* [Exercise objective] Where an entry contains an image, skip the image and print the rest exactly.

——

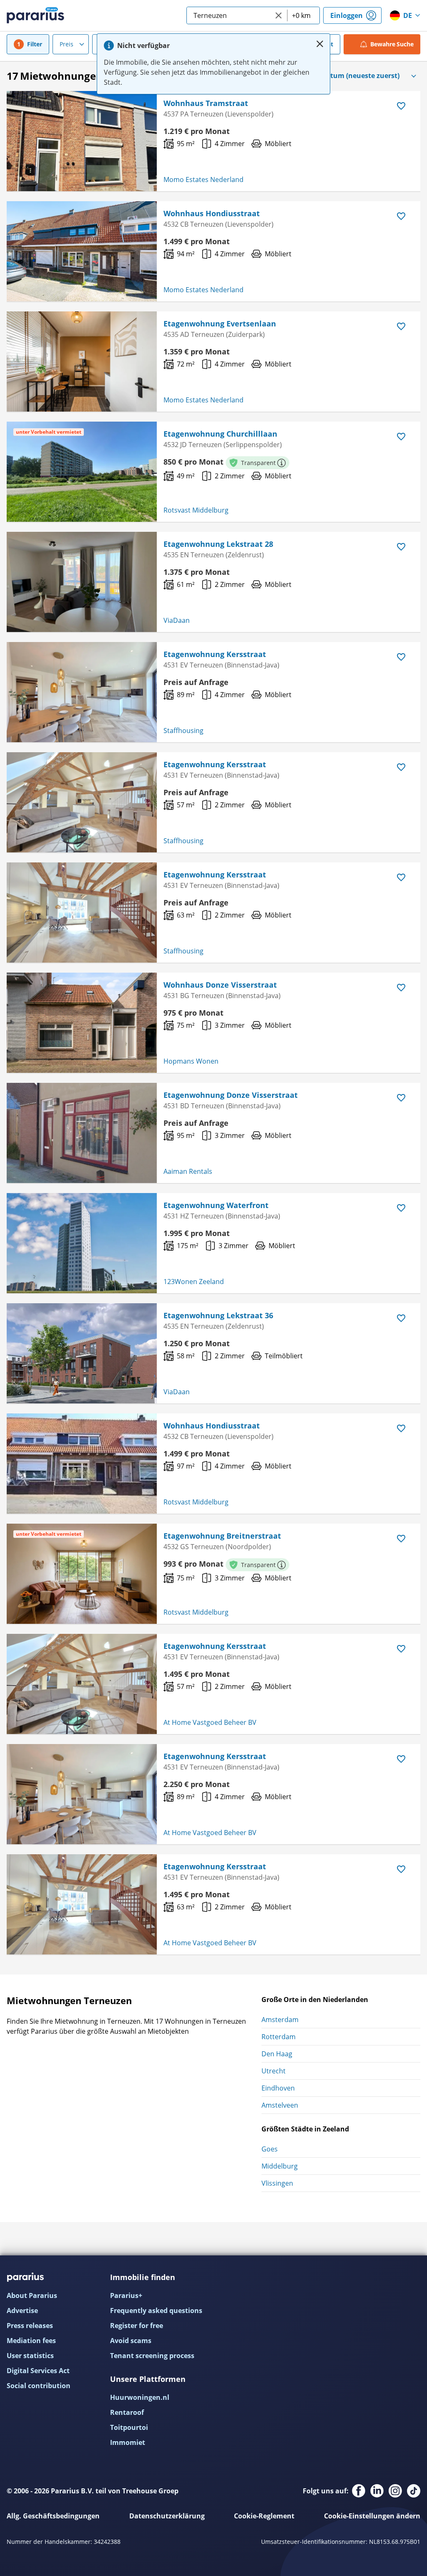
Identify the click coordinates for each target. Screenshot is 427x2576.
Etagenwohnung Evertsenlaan (219, 324)
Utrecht (273, 2070)
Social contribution (38, 2385)
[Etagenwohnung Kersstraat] (82, 692)
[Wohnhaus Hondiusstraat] (82, 251)
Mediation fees (31, 2340)
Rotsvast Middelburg (196, 510)
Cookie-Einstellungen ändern (372, 2515)
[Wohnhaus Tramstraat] (82, 141)
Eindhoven (278, 2088)
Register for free (136, 2325)
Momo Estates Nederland (203, 179)
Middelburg (279, 2166)
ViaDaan (176, 620)
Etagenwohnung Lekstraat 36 (218, 1315)
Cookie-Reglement (264, 2515)
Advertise (22, 2310)
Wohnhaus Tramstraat (205, 103)
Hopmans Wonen (191, 1061)
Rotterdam (278, 2036)
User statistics (30, 2355)
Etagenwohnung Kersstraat (214, 654)
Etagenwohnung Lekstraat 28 (218, 544)
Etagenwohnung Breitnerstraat (222, 1536)
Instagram (395, 2491)
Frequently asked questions (156, 2310)
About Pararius (32, 2295)
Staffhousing (183, 730)
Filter (34, 44)
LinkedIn (377, 2491)
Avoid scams (130, 2340)
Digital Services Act (38, 2370)
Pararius (35, 15)
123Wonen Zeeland (193, 1281)
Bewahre (392, 44)
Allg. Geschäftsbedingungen (53, 2515)
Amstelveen (279, 2105)
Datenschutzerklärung (167, 2515)
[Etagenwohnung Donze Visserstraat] (82, 1133)
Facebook (358, 2491)
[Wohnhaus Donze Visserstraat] (82, 1023)
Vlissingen (277, 2183)
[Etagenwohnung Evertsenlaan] (82, 361)
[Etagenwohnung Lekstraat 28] (82, 582)
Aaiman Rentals (187, 1171)
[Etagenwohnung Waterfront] (82, 1243)
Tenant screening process (152, 2355)
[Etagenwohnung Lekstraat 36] (82, 1353)
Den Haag (276, 2053)
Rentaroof (127, 2412)
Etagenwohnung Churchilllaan (220, 434)
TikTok (413, 2491)
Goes (269, 2149)
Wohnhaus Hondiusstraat (211, 213)
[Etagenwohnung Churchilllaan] (82, 472)
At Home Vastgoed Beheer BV (209, 1722)
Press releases (30, 2325)
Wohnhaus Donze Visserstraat (220, 985)
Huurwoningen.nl (139, 2397)
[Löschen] (278, 15)
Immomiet (127, 2442)
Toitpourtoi (129, 2427)
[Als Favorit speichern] (401, 106)
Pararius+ (126, 2295)
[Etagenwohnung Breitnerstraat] (82, 1574)
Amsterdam (280, 2019)
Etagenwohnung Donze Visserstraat (230, 1095)
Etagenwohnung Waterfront (216, 1205)
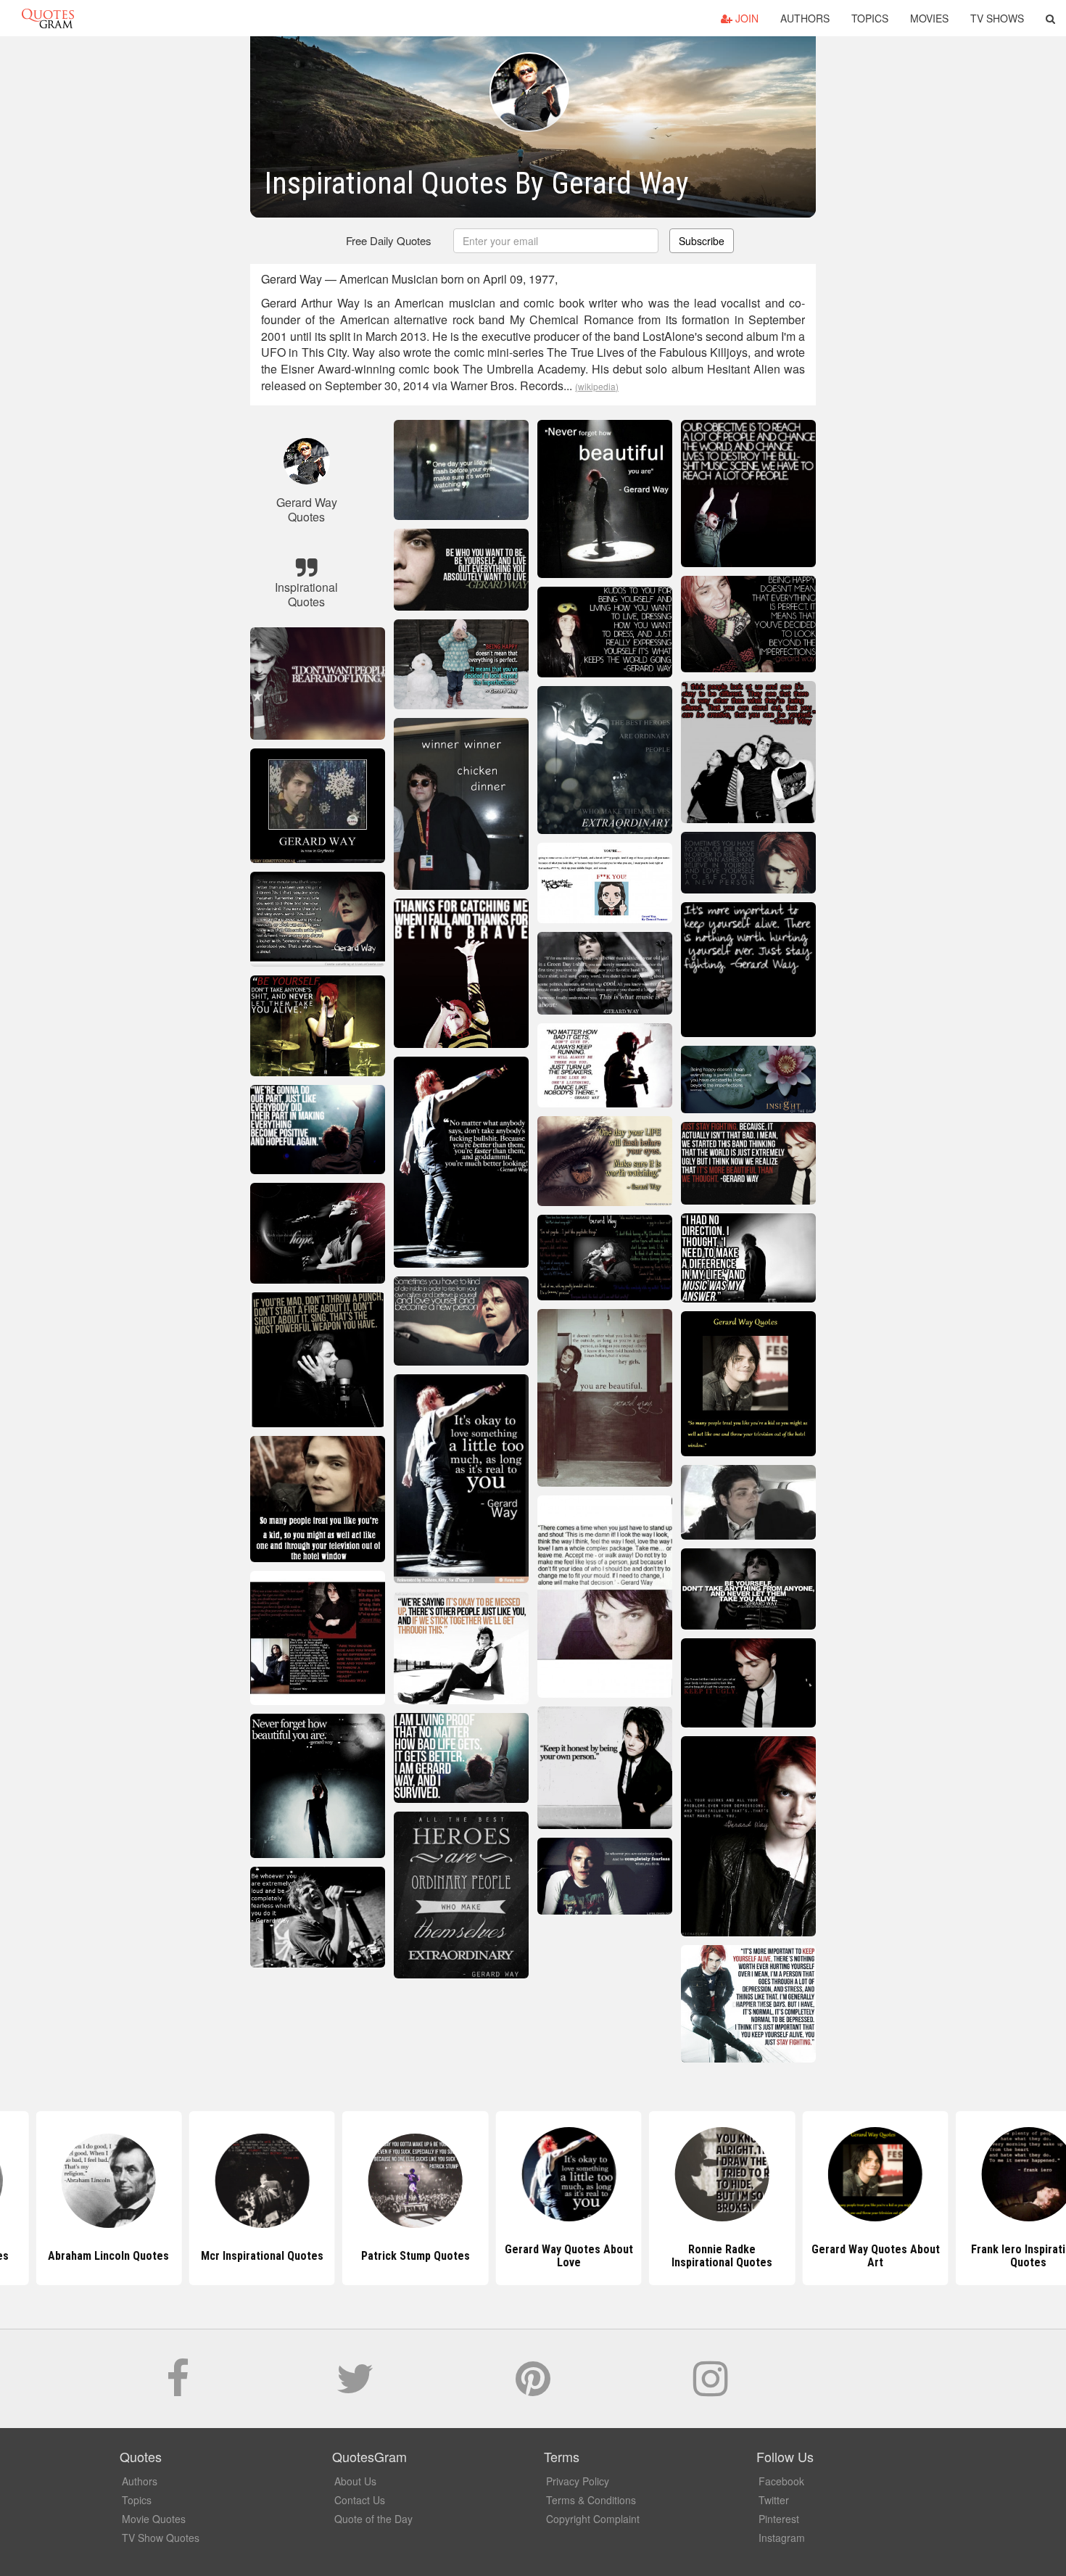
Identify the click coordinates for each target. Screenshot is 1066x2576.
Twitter (774, 2500)
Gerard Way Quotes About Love (532, 2255)
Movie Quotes (154, 2518)
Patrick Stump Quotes (380, 2256)
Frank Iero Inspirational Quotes (993, 2255)
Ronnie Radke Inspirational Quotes (686, 2255)
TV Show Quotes (160, 2537)
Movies (929, 18)
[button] (1050, 18)
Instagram (782, 2537)
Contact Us (359, 2500)
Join (745, 18)
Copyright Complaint (593, 2518)
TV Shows (997, 18)
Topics (869, 18)
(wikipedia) (597, 386)
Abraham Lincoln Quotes (72, 2256)
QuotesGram (48, 18)
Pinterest (779, 2518)
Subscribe (701, 241)
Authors (805, 18)
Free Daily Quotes (388, 240)
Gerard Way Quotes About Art (839, 2255)
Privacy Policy (577, 2481)
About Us (355, 2481)
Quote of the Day (373, 2518)
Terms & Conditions (591, 2500)
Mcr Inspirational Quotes (226, 2256)
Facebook (781, 2481)
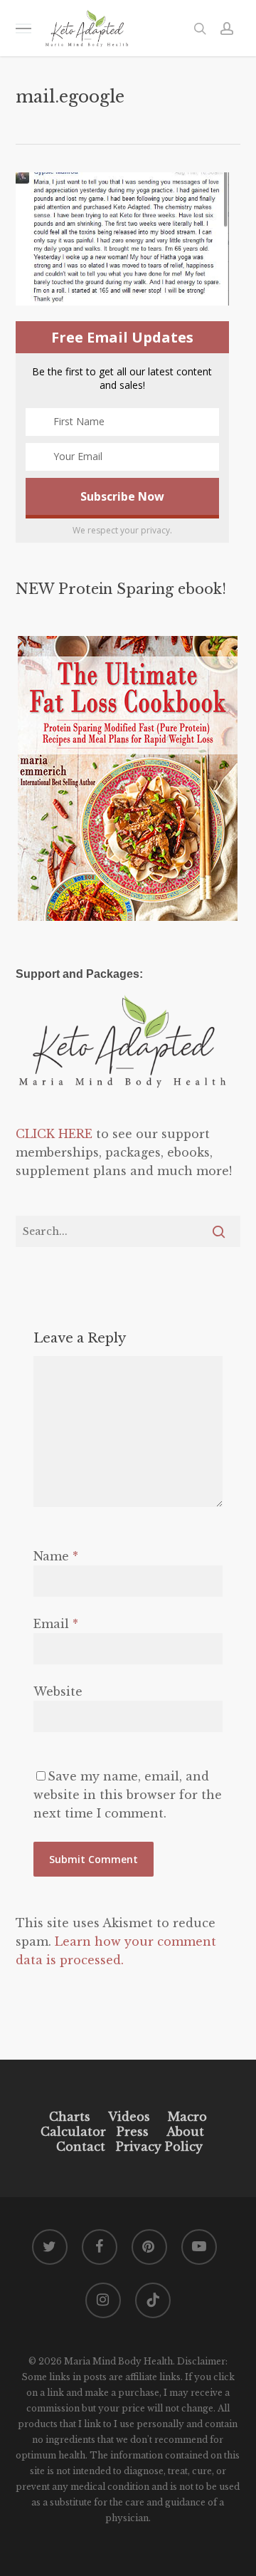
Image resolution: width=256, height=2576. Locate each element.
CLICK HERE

——

* [Answer to this task]
Identify the click coordinates for each target. Screenshot is 427x2576.
Etagenwohnung Evertsenlaan (219, 324)
Utrecht (273, 2070)
Social contribution (38, 2385)
[Etagenwohnung Kersstraat] (82, 692)
[Wohnhaus Hondiusstraat] (82, 251)
Mediation fees (31, 2340)
Rotsvast Middelburg (196, 510)
Cookie-Einstellungen ändern (372, 2515)
[Wohnhaus Tramstraat] (82, 141)
Eindhoven (278, 2088)
Register for free (136, 2325)
Momo Estates Nederland (203, 179)
Middelburg (279, 2166)
ViaDaan (176, 620)
Etagenwohnung Lekstraat 36 (218, 1315)
Cookie-Reglement (264, 2515)
Advertise (22, 2310)
Wohnhaus Tramstraat (205, 103)
Hopmans Wonen (191, 1061)
Rotterdam (278, 2036)
User statistics (30, 2355)
Etagenwohnung Kersstraat (214, 654)
Etagenwohnung Lekstraat 28 (218, 544)
Etagenwohnung Breitnerstraat (222, 1536)
Instagram (395, 2491)
Frequently asked questions (156, 2310)
About Pararius (32, 2295)
Staffhousing (183, 730)
Filter (34, 44)
LinkedIn (377, 2491)
Avoid scams (130, 2340)
Digital Services Act (38, 2370)
Pararius (35, 15)
123Wonen Zeeland (193, 1281)
Bewahre (392, 44)
Allg. Geschäftsbedingungen (53, 2515)
Amstelveen (279, 2105)
Datenschutzerklärung (167, 2515)
[Etagenwohnung Donze Visserstraat] (82, 1133)
Facebook (358, 2491)
[Wohnhaus Donze Visserstraat] (82, 1023)
Vlissingen (277, 2183)
[Etagenwohnung Evertsenlaan] (82, 361)
[Etagenwohnung Lekstraat 28] (82, 582)
Aaiman Rentals (187, 1171)
[Etagenwohnung Waterfront] (82, 1243)
Tenant screening process (152, 2355)
[Etagenwohnung Lekstraat 36] (82, 1353)
Den Haag (276, 2053)
Rentaroof (127, 2412)
Etagenwohnung Churchilllaan (220, 434)
TikTok (413, 2491)
Goes (269, 2149)
Wohnhaus Hondiusstraat (211, 213)
[Etagenwohnung Churchilllaan] (82, 472)
At Home Vastgoed Beheer BV (209, 1722)
Press releases (30, 2325)
Wohnhaus Donze Visserstraat (220, 985)
Huurwoningen.nl (139, 2397)
[Löschen] (278, 15)
Immomiet (127, 2442)
Toitpourtoi (129, 2427)
[Als Favorit speichern] (401, 106)
Pararius+ (126, 2295)
[Etagenwohnung Breitnerstraat] (82, 1574)
Amsterdam (280, 2019)
Etagenwohnung Donze Visserstraat (230, 1095)
Etagenwohnung Waterfront (216, 1205)
Identify the click coordinates for each target. Screenshot is 1066x2576.
Twitter (774, 2500)
Gerard Way Quotes About Love (532, 2255)
Movie Quotes (154, 2518)
Patrick Stump Quotes (380, 2256)
Frank Iero Inspirational Quotes (993, 2255)
Ronnie Radke Inspirational Quotes (686, 2255)
TV Show Quotes (160, 2537)
Movies (929, 18)
[button] (1050, 18)
Instagram (782, 2537)
Contact Us (359, 2500)
Join (745, 18)
Copyright Complaint (593, 2518)
TV Shows (997, 18)
Topics (869, 18)
(wikipedia) (597, 386)
Abraham Lincoln Quotes (72, 2256)
QuotesGram (48, 18)
Pinterest (779, 2518)
Subscribe (701, 241)
Authors (805, 18)
Free Daily Quotes (388, 240)
Gerard Way Quotes About Art (839, 2255)
Privacy Policy (577, 2481)
About Us (355, 2481)
Quote of the Day (373, 2518)
Terms & Conditions (591, 2500)
Mcr Inspirational Quotes (226, 2256)
Facebook (781, 2481)
Image resolution: width=256, height=2576. Locate each element.
CLICK HERE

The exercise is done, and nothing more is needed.